The square in front of Bonn Minster is the biggest in Bonn’s city centre, and that church isn’t the only worthwhile sight here.
You have to stop here for a photo of the Beethoven Monument, which was drawn up by Ernst Hähnel and executed by Jacob Daniel Burgschmiet in 1845. The statue was unveiled to a festival, directed by Franz Liszt, that went on for a number of days.
At the base of the monument are four allegorical representations of the types of music Beethoven composed.
Münsterplatz is also the music stage for the annual Bonn-Fest in autumn, and is decked with stalls every December for the Christmas market.
12. Alter Zoll
On the left bank of the Rhine you can climb up to a terrace on the Alter Zoll, which was a bastion in the city’s fortifications.
At this height there’s a fine view of the Rhine, and the cannons are a reminder of the structure’s former defensive purpose.
In the distance to the southeast you can make out the Siebengebirge, a range of volcanic hills.
There’s also a lot of public art and monuments around the bastion, like the statue for the writer Ernst Moritz Arndt and an abstract memorial for the Romantic poet Heinrich Heine by Ulrich Rückriem.
A little way along from the bastion is a biergarten also making the most of those picturesque panoramas from the ramparts.
13. Schloss Drachenburg
A few minutes up the Rhine there’s a fairytale Gothic Revival castle high on the Drachenfells hill over the right bank of the river.
A rack railway, the Drachenfelsbahn, lifts you up from the resort of Königswinter.
This romantic muddle of towers and spires was completed in just two years up to 1884 as an ostentatious residence for the banker Stephan von Sarter.
He never chose to live in Schloss Drachenburg, and after he passed away the castle was put to a variety of uses before gaining protection as a monument.
The interior is decorated with Baroque-style frescoes, carved wooden panels, ornamented vaults and stained glass , and you can scale the main tower to contemplate the Rhine.

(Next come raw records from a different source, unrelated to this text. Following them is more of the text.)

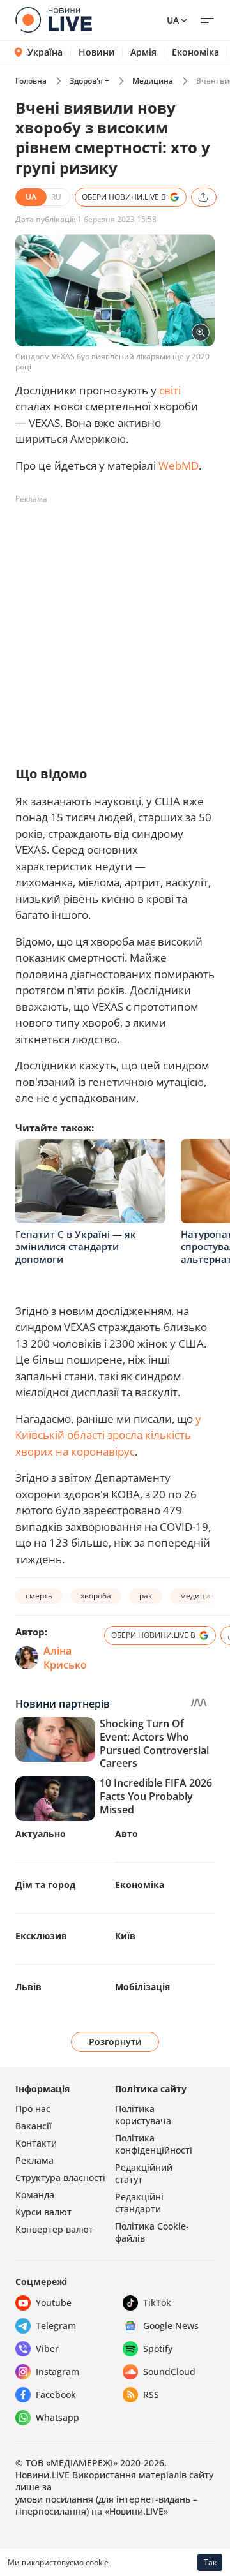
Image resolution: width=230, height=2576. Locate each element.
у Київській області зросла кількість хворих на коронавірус (108, 1435)
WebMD (178, 465)
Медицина (152, 80)
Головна (31, 80)
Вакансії (33, 2126)
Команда (34, 2195)
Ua (173, 20)
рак (145, 1595)
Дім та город (45, 1885)
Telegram (56, 2325)
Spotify (157, 2348)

The hilly grounds are on the European Garden Heritage Network, and are navigated via stairways and bursting with sculptures.
Managed by the University of Bonn, the Arithmeum is a science and technology museum specialising in mathematics.
The founder was the director of the Research Institute for Discrete Mathematics at the university, Bernhard Korte who donated his own collection of adding machines.
There are now 4,500 adding machines, 800 works of art, 2,000 books and 500 historic computers.
The permanent exhibition takes on a chronology of machine arithmetic, from abacuses to sophisticated tools like the Enigma cipher machine from the Second World War.
Also in the exhibition is Herman Holleroth’s trailblazing punched card tabulator from the 1890s.
15. Wildpark Venusberg
On the southern slope of the Venusberg hill in the south of Bonn lies the Waldau forest, much loved for its animal habitats that you can visit on a woodland path.
You’ll see wild boars, fallow deer and red deer in forest clearings.
The attraction also has an information centre revealing the ecology of the wider Kottenforst which unfolds over 40 square kilometres south of Bonn.
Outside there’s a kitchen garden growing vegetables and herbs, an adventure playground and a cafe for a bit of refreshment after your walk.
If you’re up for a longer walk in the Kottenforst there’s another handy entry point at Bahnhof Kottenforst on the S-Bahn.